查找仅在末尾可选地包含特定字符的字符串

Question

我想查找其中没有 。 个字符的字符串，并且可以选择在字符串末尾出现此字符。

我搜索了一些提示，诸如此类，但没有解决我的问题。

^(?!\.)(?!.*\.$)(?!.*\.\.)[a-zA-Z0-9_.]+$
(?!\.) - don't allow . at start
(?!.*\.\.) - don't allow 2 consecutive dots
(?!.*\.$) - don't allow . at end

我尝试使用

str_l  = ["aaa。bbb。","aaa。","aaa"]
for str1 in str_l:
  res1 = re.search(r'(.*?!。*$)', str1) #if 。not in string, return True
  res2 = re.search(r'(?<!(。)。$)',str1) # if 。 only appear at the end of string, return True, but not solved
  print(res1,res2)

我想将 res1 和 res2 组合成一个正则表达式，字符串结果类似于 False, True, True.

Answer 1

这可以通过以下代码完成。

import re

p = re.compile("^(?:(?!。

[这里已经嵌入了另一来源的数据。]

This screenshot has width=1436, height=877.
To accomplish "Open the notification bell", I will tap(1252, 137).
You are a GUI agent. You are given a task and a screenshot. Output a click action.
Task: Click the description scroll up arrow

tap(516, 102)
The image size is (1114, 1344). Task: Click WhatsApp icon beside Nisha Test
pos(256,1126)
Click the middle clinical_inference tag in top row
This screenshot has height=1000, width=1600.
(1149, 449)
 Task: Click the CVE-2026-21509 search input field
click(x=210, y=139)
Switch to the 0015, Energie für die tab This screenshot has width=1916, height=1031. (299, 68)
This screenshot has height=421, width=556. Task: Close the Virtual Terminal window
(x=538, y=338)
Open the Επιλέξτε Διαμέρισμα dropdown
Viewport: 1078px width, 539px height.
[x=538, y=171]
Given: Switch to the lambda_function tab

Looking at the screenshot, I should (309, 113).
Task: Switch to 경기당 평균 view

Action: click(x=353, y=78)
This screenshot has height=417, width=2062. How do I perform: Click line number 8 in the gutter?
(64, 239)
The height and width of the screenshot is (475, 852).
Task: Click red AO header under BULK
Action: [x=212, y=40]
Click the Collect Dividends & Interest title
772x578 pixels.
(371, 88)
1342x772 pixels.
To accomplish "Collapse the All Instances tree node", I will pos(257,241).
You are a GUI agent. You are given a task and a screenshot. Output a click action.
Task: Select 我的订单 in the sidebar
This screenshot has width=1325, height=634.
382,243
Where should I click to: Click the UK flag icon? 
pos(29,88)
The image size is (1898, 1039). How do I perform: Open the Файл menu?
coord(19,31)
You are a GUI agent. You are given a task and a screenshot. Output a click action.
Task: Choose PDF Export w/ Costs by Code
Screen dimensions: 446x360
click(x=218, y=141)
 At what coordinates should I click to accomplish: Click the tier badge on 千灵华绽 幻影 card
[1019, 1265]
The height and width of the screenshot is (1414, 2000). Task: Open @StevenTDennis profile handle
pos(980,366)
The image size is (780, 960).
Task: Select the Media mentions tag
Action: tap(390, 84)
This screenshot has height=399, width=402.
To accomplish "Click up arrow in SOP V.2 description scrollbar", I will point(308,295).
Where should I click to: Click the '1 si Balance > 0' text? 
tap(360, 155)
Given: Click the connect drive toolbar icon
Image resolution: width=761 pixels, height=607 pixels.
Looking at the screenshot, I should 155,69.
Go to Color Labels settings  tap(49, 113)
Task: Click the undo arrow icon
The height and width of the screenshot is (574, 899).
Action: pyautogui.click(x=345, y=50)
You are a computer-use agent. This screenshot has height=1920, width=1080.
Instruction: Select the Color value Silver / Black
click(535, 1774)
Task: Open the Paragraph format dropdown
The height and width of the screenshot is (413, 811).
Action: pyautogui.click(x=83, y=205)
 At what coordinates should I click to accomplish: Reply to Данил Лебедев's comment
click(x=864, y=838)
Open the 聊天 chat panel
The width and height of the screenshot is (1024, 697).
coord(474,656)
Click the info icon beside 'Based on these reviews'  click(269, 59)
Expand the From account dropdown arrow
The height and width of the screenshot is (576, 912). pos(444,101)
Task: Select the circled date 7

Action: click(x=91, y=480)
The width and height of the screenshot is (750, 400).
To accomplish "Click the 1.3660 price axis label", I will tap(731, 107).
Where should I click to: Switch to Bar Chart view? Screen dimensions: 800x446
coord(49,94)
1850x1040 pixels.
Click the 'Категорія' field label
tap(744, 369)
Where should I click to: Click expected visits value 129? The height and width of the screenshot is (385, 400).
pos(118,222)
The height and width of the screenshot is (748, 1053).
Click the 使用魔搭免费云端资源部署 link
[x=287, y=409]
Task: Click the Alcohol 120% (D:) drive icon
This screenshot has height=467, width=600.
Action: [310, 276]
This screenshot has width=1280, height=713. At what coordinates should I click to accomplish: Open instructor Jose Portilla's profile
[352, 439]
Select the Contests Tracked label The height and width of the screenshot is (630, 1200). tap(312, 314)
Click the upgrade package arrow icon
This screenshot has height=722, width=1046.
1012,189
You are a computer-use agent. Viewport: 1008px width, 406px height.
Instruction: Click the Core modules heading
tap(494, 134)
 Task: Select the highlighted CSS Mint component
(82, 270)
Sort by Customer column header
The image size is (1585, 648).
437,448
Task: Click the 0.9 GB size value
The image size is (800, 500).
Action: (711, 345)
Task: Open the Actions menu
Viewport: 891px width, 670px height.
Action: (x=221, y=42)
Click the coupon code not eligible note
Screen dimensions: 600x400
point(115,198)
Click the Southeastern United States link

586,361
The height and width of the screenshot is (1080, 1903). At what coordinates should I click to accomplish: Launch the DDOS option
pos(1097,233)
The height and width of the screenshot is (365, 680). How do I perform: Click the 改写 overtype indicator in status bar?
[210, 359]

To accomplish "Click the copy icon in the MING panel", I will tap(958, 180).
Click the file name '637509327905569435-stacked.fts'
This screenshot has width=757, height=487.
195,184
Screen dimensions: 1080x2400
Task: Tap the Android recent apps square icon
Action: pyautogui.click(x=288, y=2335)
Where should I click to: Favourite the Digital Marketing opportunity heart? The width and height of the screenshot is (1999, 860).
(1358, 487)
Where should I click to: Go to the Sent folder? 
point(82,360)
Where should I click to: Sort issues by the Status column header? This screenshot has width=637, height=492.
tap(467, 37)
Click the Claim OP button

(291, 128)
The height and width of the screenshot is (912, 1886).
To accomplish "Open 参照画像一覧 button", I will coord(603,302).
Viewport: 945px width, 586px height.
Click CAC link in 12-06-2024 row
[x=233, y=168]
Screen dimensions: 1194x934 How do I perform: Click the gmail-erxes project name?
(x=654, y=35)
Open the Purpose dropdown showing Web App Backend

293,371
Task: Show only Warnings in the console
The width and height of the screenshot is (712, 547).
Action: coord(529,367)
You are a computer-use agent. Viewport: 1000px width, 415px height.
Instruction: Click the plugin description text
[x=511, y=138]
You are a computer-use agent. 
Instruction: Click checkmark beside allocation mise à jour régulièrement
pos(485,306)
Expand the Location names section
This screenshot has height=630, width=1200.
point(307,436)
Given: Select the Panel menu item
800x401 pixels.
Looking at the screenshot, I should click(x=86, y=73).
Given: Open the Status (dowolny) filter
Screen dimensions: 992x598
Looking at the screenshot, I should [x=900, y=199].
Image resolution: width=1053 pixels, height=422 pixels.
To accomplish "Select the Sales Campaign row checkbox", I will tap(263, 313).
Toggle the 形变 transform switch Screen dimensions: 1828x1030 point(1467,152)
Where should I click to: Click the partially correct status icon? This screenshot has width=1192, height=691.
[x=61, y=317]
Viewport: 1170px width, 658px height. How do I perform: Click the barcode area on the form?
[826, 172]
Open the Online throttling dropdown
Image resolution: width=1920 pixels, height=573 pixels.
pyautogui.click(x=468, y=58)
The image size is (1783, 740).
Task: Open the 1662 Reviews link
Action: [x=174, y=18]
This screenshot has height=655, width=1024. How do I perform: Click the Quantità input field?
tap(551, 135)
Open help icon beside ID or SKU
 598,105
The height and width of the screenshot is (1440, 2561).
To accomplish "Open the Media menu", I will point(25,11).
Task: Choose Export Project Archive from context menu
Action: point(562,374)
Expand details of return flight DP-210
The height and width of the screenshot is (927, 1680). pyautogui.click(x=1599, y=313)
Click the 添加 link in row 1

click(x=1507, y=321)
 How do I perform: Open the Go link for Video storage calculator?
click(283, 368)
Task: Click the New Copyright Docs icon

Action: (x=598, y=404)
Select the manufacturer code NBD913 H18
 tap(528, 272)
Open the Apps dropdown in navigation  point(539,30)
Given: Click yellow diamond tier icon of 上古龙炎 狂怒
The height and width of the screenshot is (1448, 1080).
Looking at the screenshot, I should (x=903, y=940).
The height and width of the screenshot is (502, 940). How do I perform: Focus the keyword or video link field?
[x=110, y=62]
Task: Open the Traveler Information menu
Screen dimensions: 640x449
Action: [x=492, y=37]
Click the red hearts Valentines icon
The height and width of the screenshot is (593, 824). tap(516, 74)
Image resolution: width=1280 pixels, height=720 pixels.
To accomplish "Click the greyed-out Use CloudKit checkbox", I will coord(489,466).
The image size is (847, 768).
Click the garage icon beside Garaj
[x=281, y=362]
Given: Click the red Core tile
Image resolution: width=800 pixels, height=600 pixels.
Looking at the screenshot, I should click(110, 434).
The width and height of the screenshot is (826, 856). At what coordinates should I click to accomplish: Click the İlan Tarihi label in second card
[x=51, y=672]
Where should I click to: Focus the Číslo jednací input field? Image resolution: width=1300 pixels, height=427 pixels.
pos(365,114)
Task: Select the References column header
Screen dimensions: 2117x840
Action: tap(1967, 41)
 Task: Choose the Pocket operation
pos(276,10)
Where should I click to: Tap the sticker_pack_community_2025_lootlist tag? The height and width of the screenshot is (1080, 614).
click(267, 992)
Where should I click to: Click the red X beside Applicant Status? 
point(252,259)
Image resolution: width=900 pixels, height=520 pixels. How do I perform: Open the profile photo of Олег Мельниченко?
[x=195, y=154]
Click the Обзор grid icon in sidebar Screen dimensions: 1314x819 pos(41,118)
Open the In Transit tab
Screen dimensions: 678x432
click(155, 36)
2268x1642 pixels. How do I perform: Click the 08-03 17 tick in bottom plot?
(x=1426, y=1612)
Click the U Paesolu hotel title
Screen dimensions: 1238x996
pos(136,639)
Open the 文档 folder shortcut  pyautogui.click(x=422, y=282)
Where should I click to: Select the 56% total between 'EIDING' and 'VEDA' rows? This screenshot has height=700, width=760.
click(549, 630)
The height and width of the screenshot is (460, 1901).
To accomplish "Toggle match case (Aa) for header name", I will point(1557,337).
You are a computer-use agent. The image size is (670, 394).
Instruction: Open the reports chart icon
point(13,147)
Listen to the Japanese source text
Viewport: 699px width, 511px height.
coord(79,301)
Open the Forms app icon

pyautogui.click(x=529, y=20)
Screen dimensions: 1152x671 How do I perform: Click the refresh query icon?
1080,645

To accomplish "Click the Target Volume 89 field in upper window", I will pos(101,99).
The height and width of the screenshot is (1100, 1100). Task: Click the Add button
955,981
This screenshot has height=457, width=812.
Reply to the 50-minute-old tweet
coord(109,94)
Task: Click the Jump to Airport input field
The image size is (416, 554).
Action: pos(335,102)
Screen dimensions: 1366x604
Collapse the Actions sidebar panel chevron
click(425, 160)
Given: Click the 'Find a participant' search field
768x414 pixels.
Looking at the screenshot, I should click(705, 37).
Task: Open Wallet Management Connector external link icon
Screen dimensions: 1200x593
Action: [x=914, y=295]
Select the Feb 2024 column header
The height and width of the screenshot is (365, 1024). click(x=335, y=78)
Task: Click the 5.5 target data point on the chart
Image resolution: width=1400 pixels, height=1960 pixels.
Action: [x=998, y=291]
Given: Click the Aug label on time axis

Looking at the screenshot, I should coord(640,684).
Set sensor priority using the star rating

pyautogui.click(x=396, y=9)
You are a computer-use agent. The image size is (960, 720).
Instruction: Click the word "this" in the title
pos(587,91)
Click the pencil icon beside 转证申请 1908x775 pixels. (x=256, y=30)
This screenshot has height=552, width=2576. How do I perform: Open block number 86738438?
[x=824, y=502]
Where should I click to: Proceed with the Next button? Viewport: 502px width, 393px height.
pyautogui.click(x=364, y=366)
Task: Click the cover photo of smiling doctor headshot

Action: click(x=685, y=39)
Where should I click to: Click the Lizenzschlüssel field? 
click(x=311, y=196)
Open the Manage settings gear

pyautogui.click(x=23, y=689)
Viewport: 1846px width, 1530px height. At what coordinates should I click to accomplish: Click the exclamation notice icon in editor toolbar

).)*(。$)?(?!.*。).*$")

l = [
    "aaa。bbb。",
    "aaa bbb。",  # matches because only at end
    "aaa。bbb",
    "。aaa bbb",
    "aaa bbb",  # matches because none found
]

print([s for s in l if p.match(s)])

这导致：

['aaa bbb。', 'aaa bbb']

可以找到完整的解释 here at regex101.com。

与更简洁的 ^[^。]*。?$ 相比，此匹配表达式的唯一优势是除了给定字符外，它还可以与字符串一起使用。因此，假设您需要匹配可能以“foo”结尾的字符串，但它不应出现在字符串的前面。然后你可以使用 ^(?:(?!foo).)*(foo$)?(?!.*foo).*$.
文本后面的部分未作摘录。